PROBLEM STATEMENT =
Only the line containing "Task: Go to the last page" and those after it, up to the end of the records below, are to be set down, exactly as written.

DATA TO EXAMINE =

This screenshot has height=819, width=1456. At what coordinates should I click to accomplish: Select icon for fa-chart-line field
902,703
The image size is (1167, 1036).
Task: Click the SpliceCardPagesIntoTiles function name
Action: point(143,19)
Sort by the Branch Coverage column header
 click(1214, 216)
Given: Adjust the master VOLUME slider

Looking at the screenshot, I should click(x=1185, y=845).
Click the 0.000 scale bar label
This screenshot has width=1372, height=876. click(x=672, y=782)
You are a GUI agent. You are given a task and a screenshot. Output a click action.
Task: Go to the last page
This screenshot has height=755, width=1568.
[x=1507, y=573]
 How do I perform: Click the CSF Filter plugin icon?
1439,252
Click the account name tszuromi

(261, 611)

ANSWER TO THE PROBLEM =
Task: Go to the last page
This screenshot has height=755, width=1568.
[x=1507, y=573]
 How do I perform: Click the CSF Filter plugin icon?
1439,252
Click the account name tszuromi

(261, 611)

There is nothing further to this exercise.